● **Vorliegender Auszug**
━━━━━━━━
Entscheidungsstichwort (Thema)
Versicherungssumme aus Gruppenunfallversicherung
Leitsatz (amtlich)
1. Leistungen aus einer Gruppenunfallversicherung, die der Arbeitgeber als Versicherungsnehmer gegen Unfälle eines Dritten (Arbeitnehmer als Gefahrperson) ohne dessen Einwilligung abgeschlossen hat, muß der Versicherungsnehmer in der Regel an den Versicherten oder dessen Erben herausgeben (Bestätigung der bisherigen Rechtsprechung, zuletzt BAG Urteil vom 18. Februar 1971, 5 AZR 318/70 = AP Nr 2 zu § 179 VVG).
2. Ansprüche der Erben des Versicherten aus einem solchen Gruppenunfallversicherungsvertrag fallen nicht unter die tarifliche Verfallklausel des § 16 BauRTV.
━━━━━━━━
● **Material**
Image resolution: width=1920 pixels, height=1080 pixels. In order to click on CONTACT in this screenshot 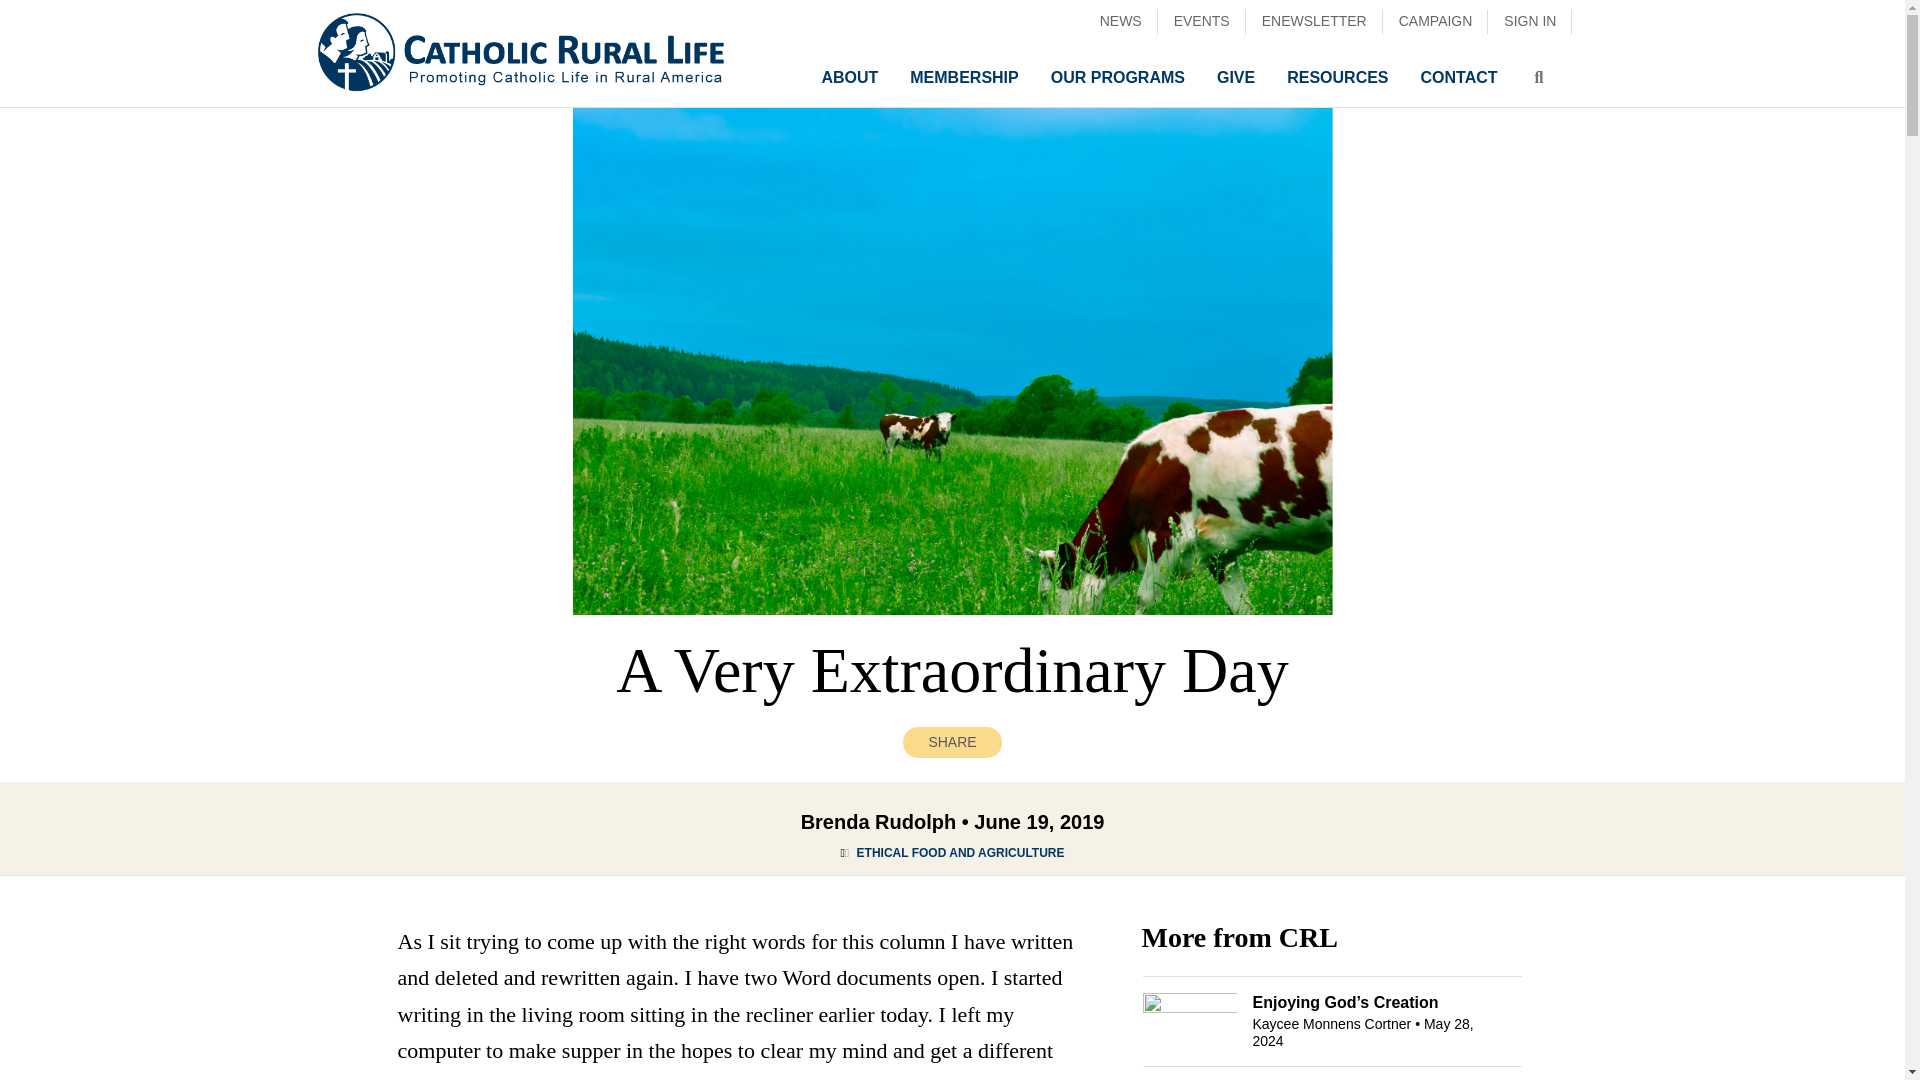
━━━━━━━━
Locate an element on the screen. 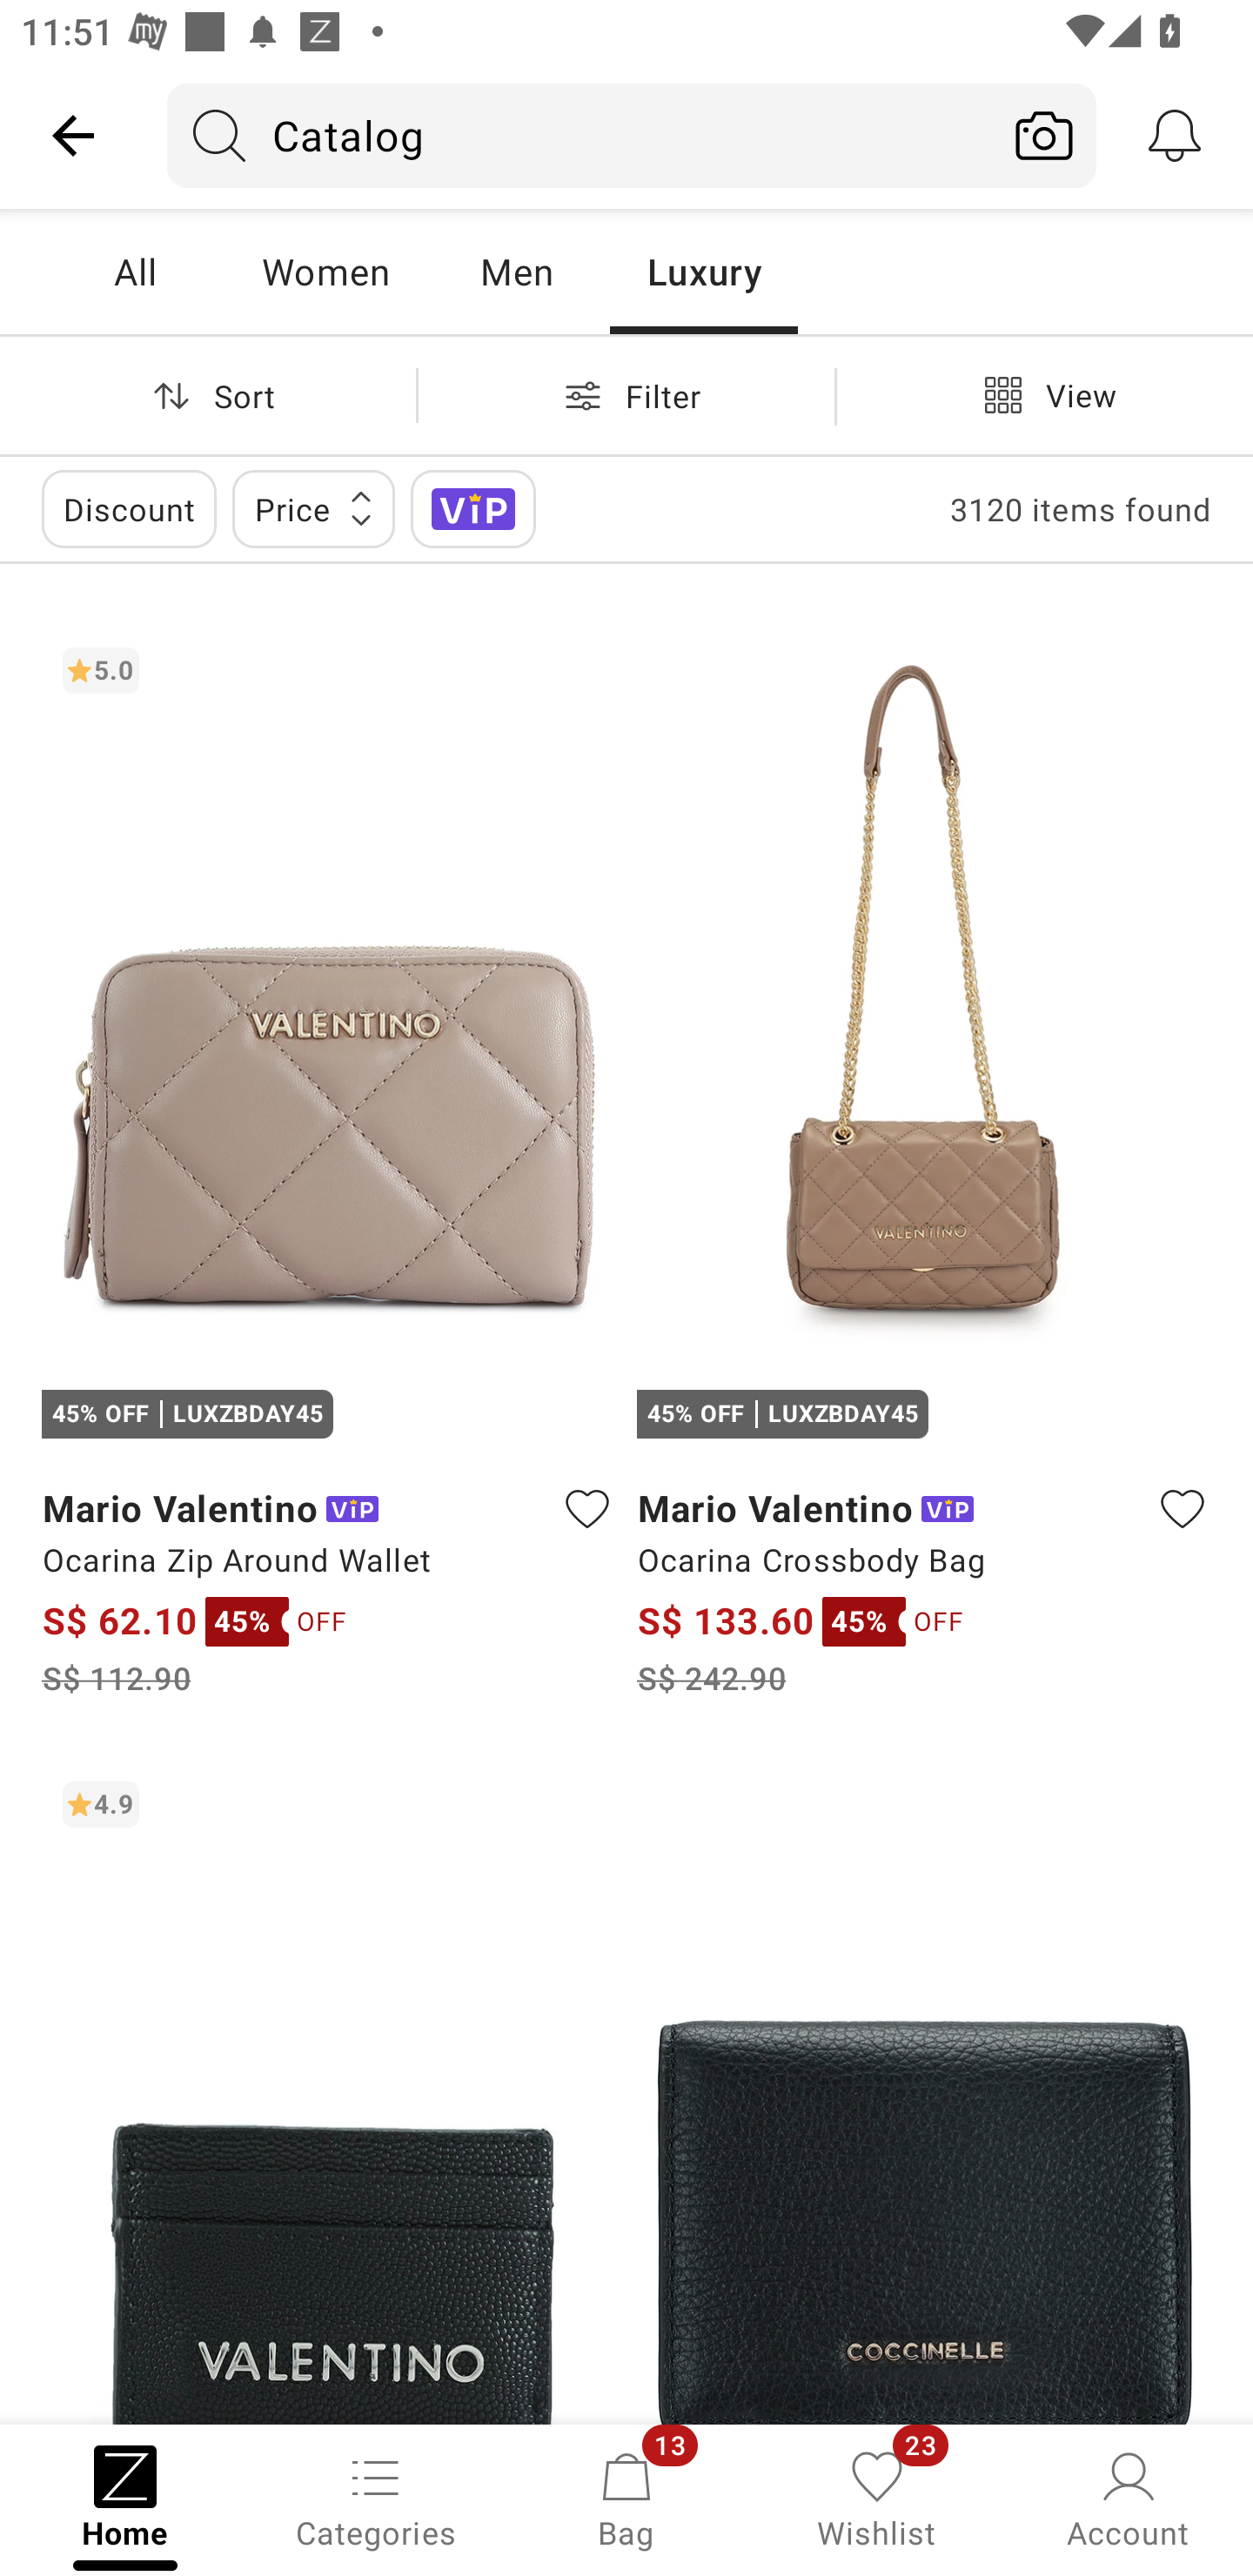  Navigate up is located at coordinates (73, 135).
━━━━━━━━
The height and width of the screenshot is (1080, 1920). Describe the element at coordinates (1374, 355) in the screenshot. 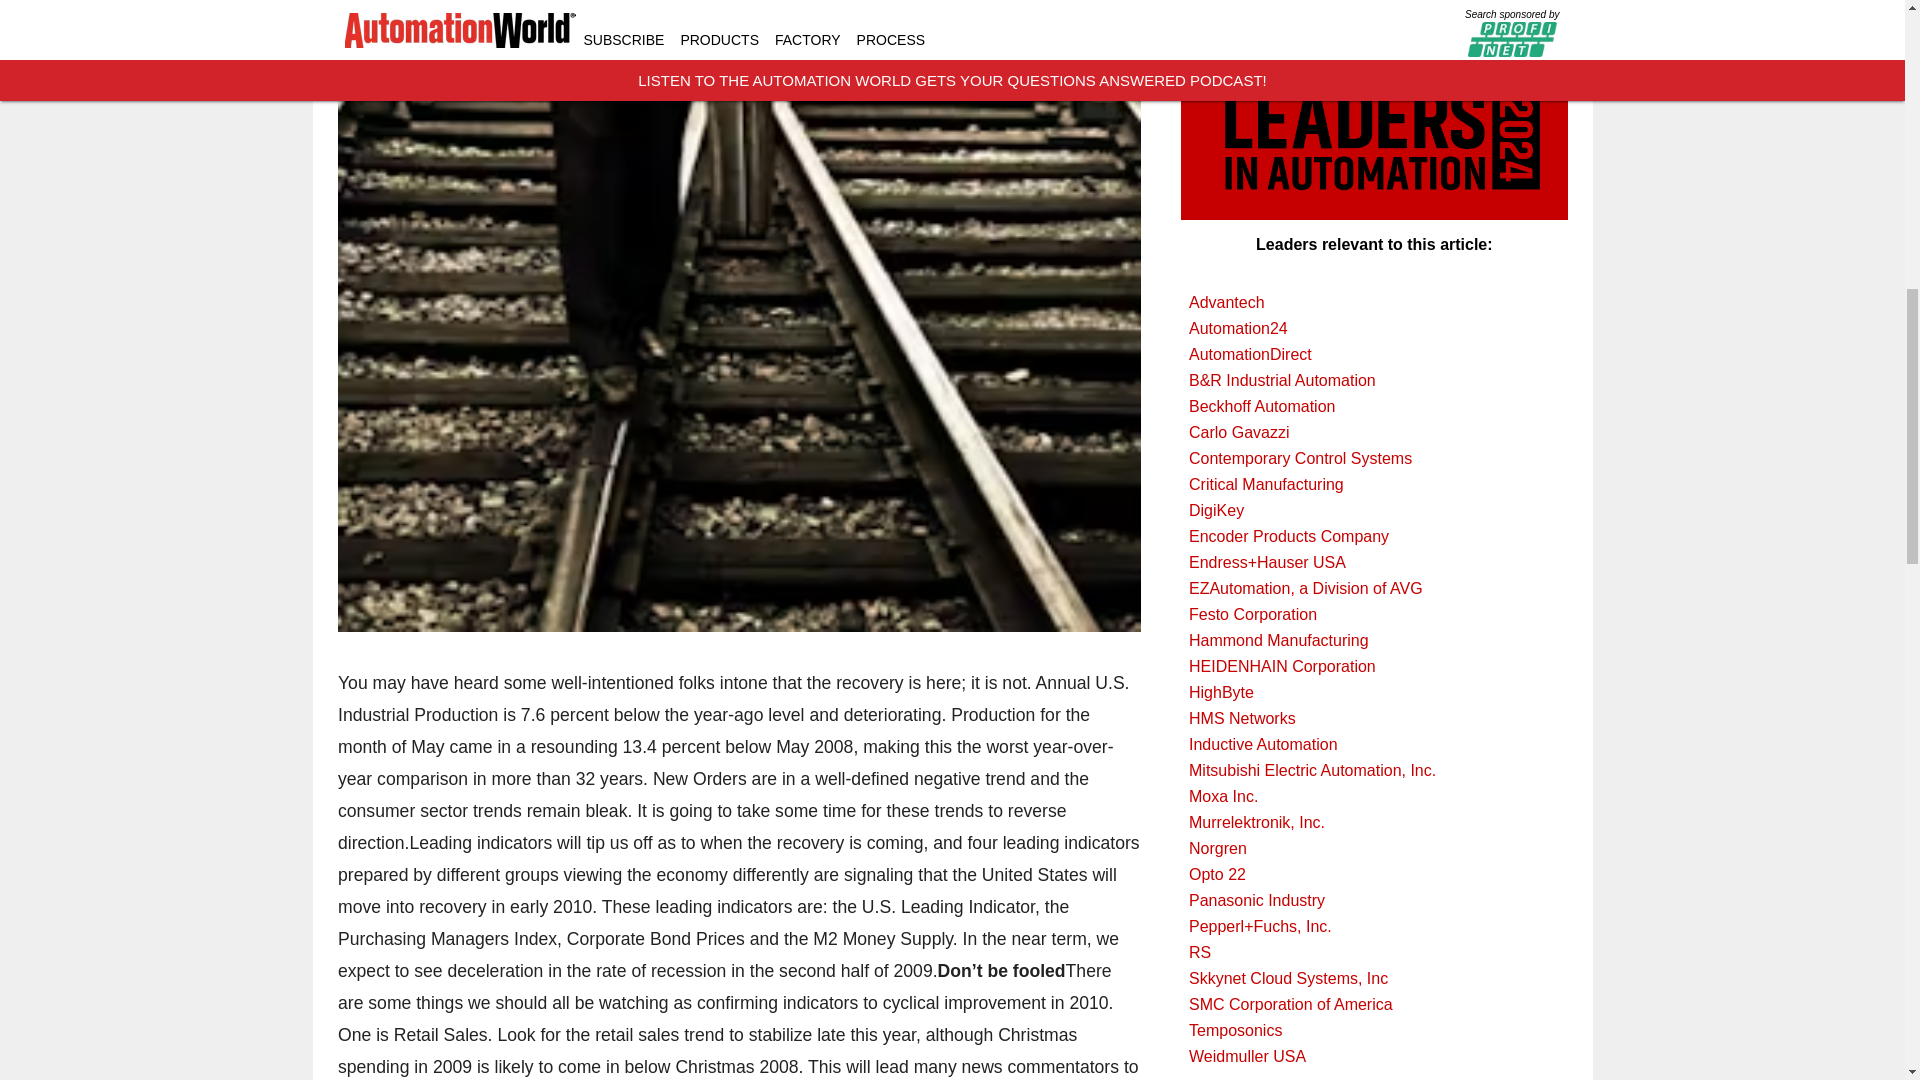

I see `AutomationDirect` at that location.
━━━━━━━━
● **Aufgabenstellung**
- 1) Gib aus dem Leitsatz zur Gruppenunfallversicherung alles von "Entscheidungsstichwort (Thema)" bis hinunter zu "zu § 179 VVG)." erneut wieder und ersetze dabei "Arbeitgeber" durch "Dienstgeber".
- 2) Führe den Leitsatz zur Gruppenunfallversicherung im Anschluss an seinen letzten Satz weiter.

● **Antworten je Aufgabe**
- 1)
Entscheidungsstichwort (Thema)
Versicherungssumme aus Gruppenunfallversicherung
Leitsatz (amtlich)
1. Leistungen aus einer Gruppenunfallversicherung, die der Dienstgeber als Versicherungsnehmer gegen Unfälle eines Dritten (Arbeitnehmer als Gefahrperson) ohne dessen Einwilligung abgeschlossen hat, muß der Versicherungsnehmer in der Regel an den Versicherten oder dessen Erben herausgeben (Bestätigung der bisherigen Rechtsprechung, zuletzt BAG Urteil vom 18. Februar 1971, 5 AZR 318/70 = AP Nr 2 zu § 179 VVG).

- 2)
Normenkette
BauRTV § 16; BGB §§ 611, 1922; TVG § 4; VVG §§ 75-79, 179
Verfahrensgang
LAG Baden-Württemberg (Entscheidung vom 03.02.1989; Aktenzeichen 5 Sa 107/88) |
ArbG Stuttgart (Entscheidung vom 21.07.1988; Aktenzeichen 15 Ca 2538/88) |
Tatbestand
Die Parteien streiten darüber, ob die Beklagte verpflichtet ist, eine aus einer Gruppenunfallversicherung an sie ausgezahlte Versicherungssumme an die Kläger abzuführen.
Der am 27. Februar 1963 geborene Sohn Andreas der Kläger war aufgrund Arbeitsvertrages vom 1. August 1986 seit dem 18. August 1986 bei der Beklagten, die ein Tief- und Straßenbauunternehmen betreibt, als Baumaschinenwart beschäftigt. Auf das Arbeitsverhältnis fand § 16 BRTV-Bau Anwendung. Am 22. November 1986 kam der Sohn der Kläger als Beifahrer einer privaten Autofahrt bei einem Verkehrsunfall ums Leben. Die Kläger sind seine Erben. Im Arbeitsvertrag des Verstorbenen war von einer Unfallversicherung nichts erwähnt, dem Verstorbenen war von einer solchen Versicherung auch sonst nichts bekannt.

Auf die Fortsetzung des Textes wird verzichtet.